• Petro Sóroka: Brief-Schreiben

    Petro Sóroka: Brief-Schreiben

    Lieber Vater Johannes!

    Sie öffnen mir Geheimnisse und die Weisheit der Welt, die ich so beharrlich viele Jahre gesucht und nicht gefunden habe. Mein Herz ist voller Liebe und Dankbarkeit – und diese Gefühle führen meine Hand.

    Ich bin Schriftsteller und schreibe mein ganzes bewusstes Leben Bücher, von denen es heute ungefähr hundert sind. Aber ich bin auch ein allesfressender Leser – so wie ich meine, in einem wesentlich größeren Maße, als ein Literat. Dank dem dynamischen Lesens, gelingt es mir jährlich mehr als fünfhundert Bände durchzuschaufeln. Als ob mich eine gewisse höhere Kraft zu solch einem besinnungslosen und wahnsinnigen Handeln programmiert hat. Aber ich schreibe das nur, um zu sagen: die von Ihnen geschriebenen Bücher sind für mich zur allergrößten Erschütterung und Offenbarung meiner reifen Jahre geworden. Alles bis dahin Gelesene ist als wäre es in den Hintergrund getreten und verblasst.

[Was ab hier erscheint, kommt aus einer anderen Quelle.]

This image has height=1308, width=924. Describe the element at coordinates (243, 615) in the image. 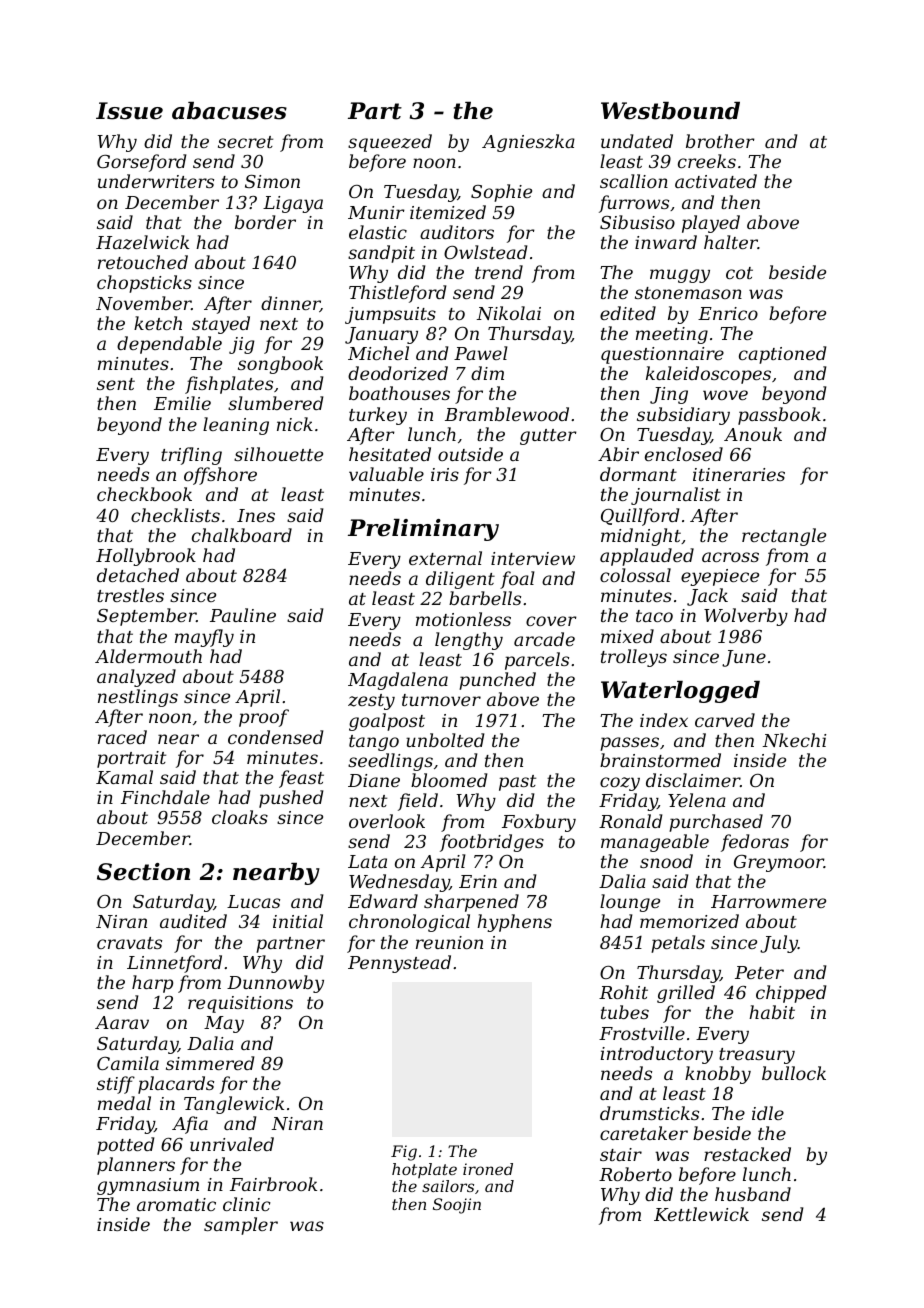

I see `Pauline` at that location.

    Nichts hat mich so tiefgründig umgepflügt, so gnadenreich verändert, wie Ihre Tagebücher. Ich zähle es als großes Wunder und Glück, dass sie mir zugeflogen kamen, wie himmlische Vögel, und ich von ihnen fast rund um die Uhr Weisheit und Wissen schöpfen kann. Ich hoffe auch, dass ich dies bis ans Ende meiner Tage tun werde. Und sollte ich es nicht rechtzeitig schaffen alles von Ihnen Geschriebene zu lesen (die Anzahl der herausgegebenen Folianten erreicht ein halbes Tausend), so mache ich es in der Ewigkeit, wo die Zeit nicht reglementiert ist.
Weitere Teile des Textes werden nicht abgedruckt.